HUM - Humana: Upgrade To Buy

2023-10-06 11:23:49 ET

Summary

  • Humana has generated positive earnings over the last 6 to 7 years, even during the COVID-19 period.
  • The balance sheet is strong with low debt levels, and the company is strongly cash flow positive.
  • Based on analysts' consensus estimates and conservative multiples, share price growth can be expected to result in solid returns, buying and holding through the end of 2025.

Humana: Investment Thesis

Since my August 2021 article, " Humana: A Strong Buy The Dip ", the share price is up 18.64% with total return 20.49%. By December 2021, the Humana Inc. ( HUM ) share price had increased by 13.9% from its August level of $412.61 to $469.41, an annualized return of over 40%. I then published a further article on December 30, 2021, " Humana: Share Price Growth Likely to Slow ". And the share price growth has slowed, with total growth of just 4.17% from $469.41 at end of 2021 to the present $488.98, although the share price has been much higher in the intervening period. In fact, the share price reached a high for 2022 of $571.30 and a high for 2023 of $541.21. At the same time, the low for 2022 was $363.73, and for year to date 2023, $435.00, so the share price has shown a fair degree of volatility. Time to take another look at Humana to see if now might be an opportune time to buy. Based on analysts' consensus EPS estimates, it is reasonable to expect double digit returns, buying at the current stock price and holding through the end of 2025. Humana is upgraded from Hold to Buy. A more detailed financial analysis in support of the Buy rating follows.

Financial Analysis and Comment

Looking for market mispricing of stocks -

What I'm primarily looking for here are instances of market mispricing of stocks due to distortions to many of the usual statistics used for screening stocks for buy/hold/sell decisions. I believe the answer is to compare projections, based on analysts' estimates out to the end of 2024 or later, to past performance. Summarized in Tables 1 and 2 below are the results of compiling and analyzing the data on this basis.
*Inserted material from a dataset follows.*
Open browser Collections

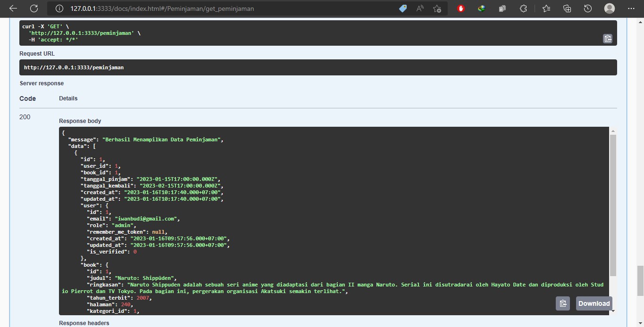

Table 1 - Detailed Financial History And Projections

Seeking Alpha Premium

Table 1 documents historical data from 2016 to 2022, including share prices, P/E ratios, EPS and DPS, and EPS and DPS growth rates. The table also includes estimates out to 2026 for share prices, P/E ratios, EPS and DPS, and EPS and DPS growth rates. (Note - while estimates are shown for analysts' EPS estimates out to 2023 to 2026 where available, estimates do tend to become less reliable, the further out the estimates go. These estimates are only considered sufficiently reliable if there are at least three analysts' contributing estimates for the year in question). Table 1 allows modeling for target total rates of return. In the case shown above, the target set for total rate of return is 7.5% per year through the end of 2025 (see line 12), based on buying at the Oct. 5, 2023, closing share price level. As noted above, estimates become less reliable in the later years. I have decided to input a target return based on the 2025 year, which has EPS estimates from fourteen analysts, because it allows for the impact of the projected EPS growth rates to be taken into account in the assessment of the value of Humana shares. The table shows to achieve the 7.5% return, the required average yearly share price growth rate from Oct 5, 2023 through Dec. 31, 2025, is 6.67% (line 49). Dividends and dividend growth account for the balance of the target 7.5% total return.
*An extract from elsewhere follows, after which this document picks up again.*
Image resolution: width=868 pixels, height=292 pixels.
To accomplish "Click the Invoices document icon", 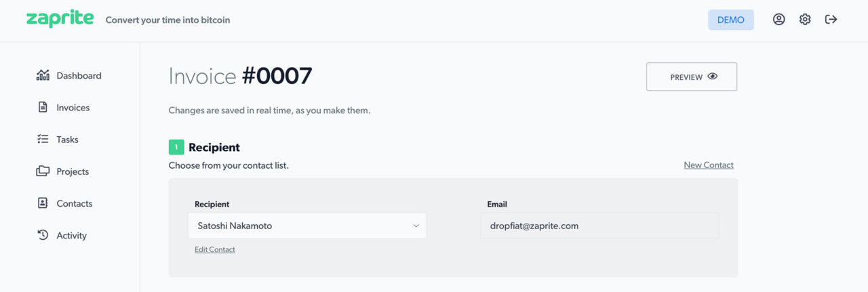I will 43,107.
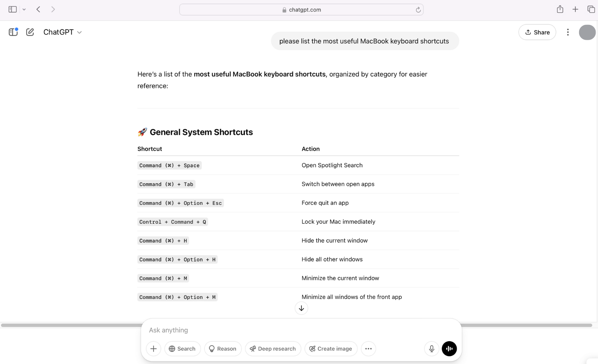Screen dimensions: 598x364
Task: Open Safari's tab overview
Action: 592,9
Reviewing Potential Total Return

First of all, I should explain a little about my approach to financial analysis of stocks. Rather than targeting a specific rate of return, I look at historical P/E ratios to see the potential impact on total return of a reversion to a range of P/E ratios above and below historical averages.
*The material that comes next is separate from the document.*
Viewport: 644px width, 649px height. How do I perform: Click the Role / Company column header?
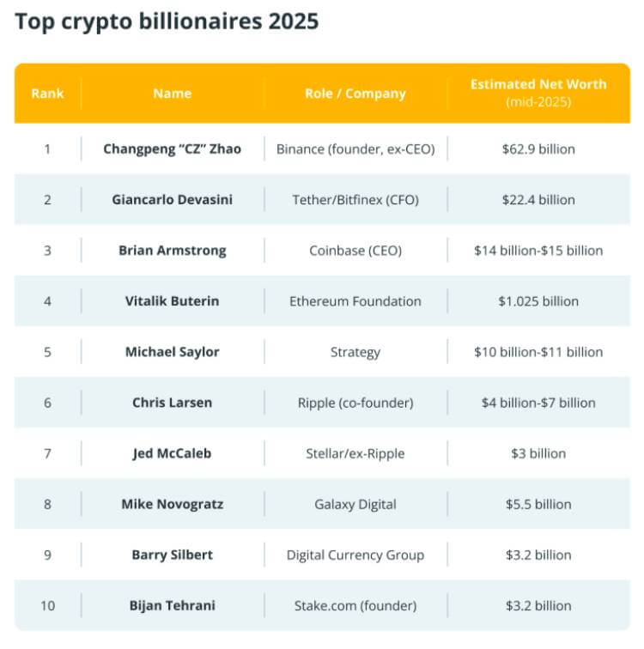coord(355,94)
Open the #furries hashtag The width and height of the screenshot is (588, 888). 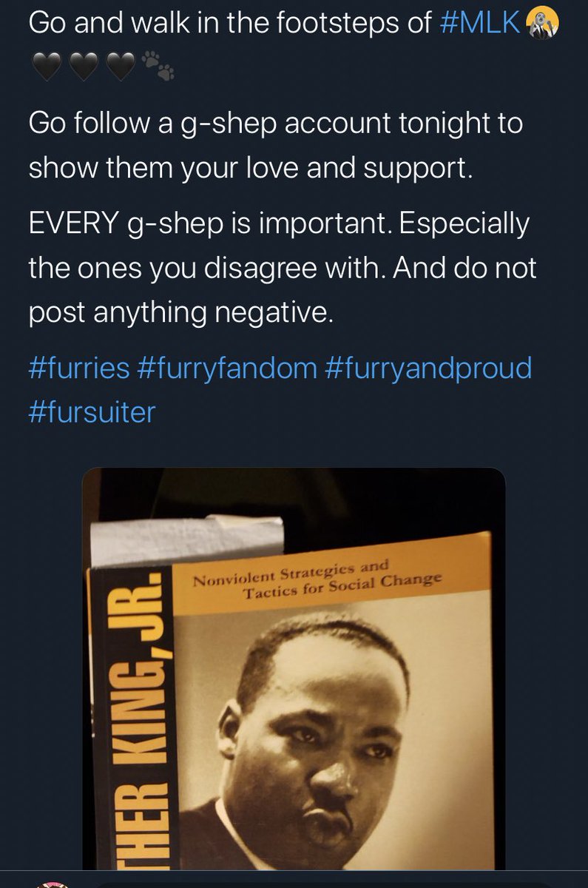tap(79, 368)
Total Return, Dividends, Share Price

The only way an investor can achieve a positive return on an investment in shares is through receipt of dividends and/or an increase in the share price above the buy price. It follows what really matters in share value assessment is the expected price at which a buyer will be able to exit shares, and expected cash flow from dividends.

Changes in Share Price

Changes in share price are driven by increases or decreases in EPS and changes in P/E ratio. Changes in P/E ratio are driven by investor sentiment toward the stock. Investor sentiment can be influenced by many factors, not necessarily stock specific.

"Equity Bucket"

Earnings are tipped into the "Equity Bucket" for the benefit of shareholders. It's prudent to check whether distributions out of and other reductions in the "Equity Bucket" balance are benefiting shareholders.

Humana's Projected Returns Based On Selected Historical P/E Ratios Through The End Of 2025

Table 2 below provides scenarios projecting potential returns based on select historical P/E ratios and analysts' consensus, low, and high EPS estimates per Seeking Alpha Premium through the end of 2025.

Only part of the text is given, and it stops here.